A similar case of GS reported in Malaysia occurred in a 42-years-old lady with GS and diagnosed with high grade Glioblastoma Multiforme. She underwent surgical debulking of tumor, intraoperative radiation therapy, in combination with whole brain irradiation therapy and chemotherapy. As a result, she had a favourable outcome in 2 years and functionally independent after intensive therapy (Zamzuri et al. 2012).
A tetrad signs of GS may be reversible and can be treated based on etiology that includes treatment of stroke or hemorrhages, tumor surgery, removal of epileptic foci lesion and reversal of toxicity such as carbon monoxide poisoning. However, as the component of GS increase, it indicates the brain area affected were larger and likely result in neurological impairment. Following intensive rehabilitation and treatment, patients with GS may recover (Altabakhi & Liang 2019).

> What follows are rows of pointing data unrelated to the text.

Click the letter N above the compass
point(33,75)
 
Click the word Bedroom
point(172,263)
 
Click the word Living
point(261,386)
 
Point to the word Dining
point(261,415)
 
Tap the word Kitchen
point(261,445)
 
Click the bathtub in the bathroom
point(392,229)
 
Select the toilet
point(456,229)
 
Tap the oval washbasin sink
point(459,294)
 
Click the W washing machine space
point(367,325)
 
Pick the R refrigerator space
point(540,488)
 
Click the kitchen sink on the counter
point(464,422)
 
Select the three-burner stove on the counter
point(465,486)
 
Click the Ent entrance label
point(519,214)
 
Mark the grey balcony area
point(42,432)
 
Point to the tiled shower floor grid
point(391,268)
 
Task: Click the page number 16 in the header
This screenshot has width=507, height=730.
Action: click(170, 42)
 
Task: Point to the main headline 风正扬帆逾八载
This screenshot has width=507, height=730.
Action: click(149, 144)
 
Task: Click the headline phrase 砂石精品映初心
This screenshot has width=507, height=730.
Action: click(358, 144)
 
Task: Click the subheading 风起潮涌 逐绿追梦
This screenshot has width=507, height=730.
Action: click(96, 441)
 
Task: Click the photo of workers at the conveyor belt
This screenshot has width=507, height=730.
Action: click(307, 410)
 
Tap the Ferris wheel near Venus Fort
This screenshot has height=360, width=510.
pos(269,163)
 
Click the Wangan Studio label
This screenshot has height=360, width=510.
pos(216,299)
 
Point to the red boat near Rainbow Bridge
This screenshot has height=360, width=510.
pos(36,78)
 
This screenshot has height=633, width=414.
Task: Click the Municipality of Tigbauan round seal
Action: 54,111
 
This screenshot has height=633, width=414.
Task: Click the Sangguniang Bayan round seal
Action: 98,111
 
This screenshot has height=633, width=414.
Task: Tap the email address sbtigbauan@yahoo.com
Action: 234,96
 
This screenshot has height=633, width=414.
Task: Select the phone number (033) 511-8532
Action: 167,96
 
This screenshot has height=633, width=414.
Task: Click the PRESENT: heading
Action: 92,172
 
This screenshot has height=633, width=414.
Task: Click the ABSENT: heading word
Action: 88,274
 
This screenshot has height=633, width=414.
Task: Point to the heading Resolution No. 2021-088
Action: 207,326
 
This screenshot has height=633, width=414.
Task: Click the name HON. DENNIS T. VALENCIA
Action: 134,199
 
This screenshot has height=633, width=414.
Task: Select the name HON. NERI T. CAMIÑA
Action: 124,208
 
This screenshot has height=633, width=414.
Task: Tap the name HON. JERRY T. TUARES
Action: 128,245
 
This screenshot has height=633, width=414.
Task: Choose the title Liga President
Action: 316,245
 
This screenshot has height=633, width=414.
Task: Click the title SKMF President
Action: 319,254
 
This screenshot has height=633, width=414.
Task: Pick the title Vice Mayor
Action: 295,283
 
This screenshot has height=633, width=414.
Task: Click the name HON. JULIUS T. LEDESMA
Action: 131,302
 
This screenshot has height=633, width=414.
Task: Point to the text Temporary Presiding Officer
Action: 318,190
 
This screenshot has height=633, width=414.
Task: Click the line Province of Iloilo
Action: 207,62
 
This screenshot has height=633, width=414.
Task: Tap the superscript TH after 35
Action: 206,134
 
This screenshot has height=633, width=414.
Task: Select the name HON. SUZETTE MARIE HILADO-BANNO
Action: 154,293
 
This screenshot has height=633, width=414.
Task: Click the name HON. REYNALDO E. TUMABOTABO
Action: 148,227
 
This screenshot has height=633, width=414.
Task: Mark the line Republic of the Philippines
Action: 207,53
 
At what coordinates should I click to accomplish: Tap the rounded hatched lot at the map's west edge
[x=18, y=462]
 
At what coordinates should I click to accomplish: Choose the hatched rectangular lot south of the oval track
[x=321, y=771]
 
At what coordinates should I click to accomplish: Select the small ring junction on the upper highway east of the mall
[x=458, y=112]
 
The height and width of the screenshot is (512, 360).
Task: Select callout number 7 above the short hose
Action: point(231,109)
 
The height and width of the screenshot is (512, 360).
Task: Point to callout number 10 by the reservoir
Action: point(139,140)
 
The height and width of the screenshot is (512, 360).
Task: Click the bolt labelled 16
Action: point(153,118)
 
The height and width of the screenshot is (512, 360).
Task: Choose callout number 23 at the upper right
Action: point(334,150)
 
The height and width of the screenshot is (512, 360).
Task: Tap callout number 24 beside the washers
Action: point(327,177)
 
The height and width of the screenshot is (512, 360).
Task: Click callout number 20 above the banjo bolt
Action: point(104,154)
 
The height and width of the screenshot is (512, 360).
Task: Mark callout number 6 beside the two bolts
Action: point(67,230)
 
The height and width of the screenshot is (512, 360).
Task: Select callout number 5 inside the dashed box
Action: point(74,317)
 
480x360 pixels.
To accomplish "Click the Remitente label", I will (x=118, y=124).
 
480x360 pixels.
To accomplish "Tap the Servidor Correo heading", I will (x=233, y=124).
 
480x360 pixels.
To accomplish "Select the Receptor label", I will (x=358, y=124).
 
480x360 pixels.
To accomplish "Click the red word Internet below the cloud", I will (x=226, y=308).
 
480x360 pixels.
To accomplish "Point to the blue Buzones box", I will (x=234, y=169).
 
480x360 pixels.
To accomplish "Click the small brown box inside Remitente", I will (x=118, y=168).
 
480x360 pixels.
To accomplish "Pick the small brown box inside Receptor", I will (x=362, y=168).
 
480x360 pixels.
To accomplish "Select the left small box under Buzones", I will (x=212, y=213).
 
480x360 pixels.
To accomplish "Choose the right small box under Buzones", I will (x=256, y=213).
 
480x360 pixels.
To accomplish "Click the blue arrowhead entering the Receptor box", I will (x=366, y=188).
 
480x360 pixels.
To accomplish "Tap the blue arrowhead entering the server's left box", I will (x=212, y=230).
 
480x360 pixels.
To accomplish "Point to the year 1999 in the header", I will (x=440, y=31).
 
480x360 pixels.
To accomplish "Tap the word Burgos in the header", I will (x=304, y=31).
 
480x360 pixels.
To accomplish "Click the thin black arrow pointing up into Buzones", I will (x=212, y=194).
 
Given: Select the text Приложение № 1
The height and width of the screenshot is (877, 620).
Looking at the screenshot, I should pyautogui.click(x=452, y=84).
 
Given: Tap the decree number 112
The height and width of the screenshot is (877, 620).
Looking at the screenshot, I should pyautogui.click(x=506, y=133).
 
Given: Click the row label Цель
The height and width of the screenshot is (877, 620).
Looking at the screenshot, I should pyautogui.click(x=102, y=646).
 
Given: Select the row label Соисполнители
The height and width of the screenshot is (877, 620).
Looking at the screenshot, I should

Therefore, the clinical findings of GS should be evaluated via neuroimaging and abnormalities may be seen at the dominant angular gyrus of the parietal lobe. Meanwhile treatment of GS is based on its individual etiology. In this patients, part of GS has been resolved after medical therapy most likely due to reperfusion to the penumbra area supplied by the left MCA.
Conclusion
GS is a rare clinical entity with a tetrad of cognitive symptoms due to damage to the dominant parietal lobe. Our case highlights the importance of recognising this syndrome in suspected cases with atypical presentation of acute stroke. Hence, it is vital to have knowledge on the diverse presentation of acute stroke in order to institute early treatment.